CHILD CARE IS an essential component of our national economic infrastructure, as fundamental as our roads and bridges. Just ask any parent performing essential services during the pandemic, or any mom or dad juggling kids and working from home.
Ask any parent in America and they will tell you that quality, affordable child care has always been hard to find, but the coronavirus has pulled back the curtain on the fragility of our child care system that has for too long been undervalued and underfunded.
The child care crisis has a particularly acute impact on women. A lack of federal investment has forced the child care sector, which is operated almost exclusively by women, to run on razor thin margins with an underpaid workforce. The high cost and inaccessibility of care, holds back millions of moms from pursuing their dreams and achieving in their careers outside of the home. The Mom Project found that 81 percent of women cite child care as a significant factor in their decision to be in the workforce. Moreover, child care is a well-known contributor to the persistent gender pay gap.
Now, the coronavirus has pushed an already fractured system to its breaking point. With women making up one third of our essential workforce, the forced closures of child care centers, and parents doubling as both employees and caregivers, we’re facing the perfect storm.
Providers are on the brink of collapse. A survey from the National Association for the Education of Young Children found that only 11 percent of our nation’s child care providers will survive without government support, and analysis conducted by NWLC and CLASP shows that at least $9.6 billion is needed each month just to keep existing providers afloat.
Families already struggling to pay their bills are wondering who’s going to care for their kids when the economy reopens. Employer are contemplating who can actually return to work with closed care centers and schools.
The reality is that reopening without child care will push moms and women further back—and we can’t allow that.
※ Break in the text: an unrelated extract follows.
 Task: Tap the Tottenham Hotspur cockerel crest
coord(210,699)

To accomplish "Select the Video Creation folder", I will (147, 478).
Enough is enough. Child care is too important to fail.
Last week, I authored a proposal, supported by 84 of my House colleagues, calling for a $100 billion investment in our child care system to aid in the relief, recovery, and revitalization of the child care sector.
The first step of this proposal is to help current providers survive by providing $50 billion in short-term stabilization funding to sustain providers that have been forced to close due to COVID-19, and to fund emergency care for the 6 million children of essential workers.
But simply maintaining our current inadequate system is not enough. We must come out of this crisis better than when we came in. After we have successfully stabilized the child care sector, I propose investing $50 billion in long-term recovery funding to improve child care for both parents and providers.
To support our parents, I’m calling for an extension of the grace period to use a Dependent Care Assistance Plan, enhancing and making the Child and Dependent Care Tax Credit refundable, providing an increase in mandatory federal child care funding so more families can access subsidized child care, as well as making child care more accessible to student parents.
To support our providers, I’m calling for the creation of new infrastructure grants to support both the renovation and new construction of child care facilities, so that more providers can care for more children in safe, modern facilities. We must also improve Head Start by investing the resources necessary to renovate, maintain, repair, and update their facilities, provide additional technological support for in-home early learning, and add mental health consultations for each child.
Finally, we must honor our teachers, who often are mothers themselves struggling to pay for care. This proposal would provide $20 million per year for a student loan repayment program that will help support the training and readiness of our teachers, helping ensure both quality of care for our kids and quality of life for our teachers.
This is a big plan but we can’t Band-Aid ourselves back to “normal.” Normal wasn’t working for moms before the pandemic and it definitely won’t work after.
With a significant investment, we can reopen while re-envisioning an economy that works for all families. And the time to do it is now.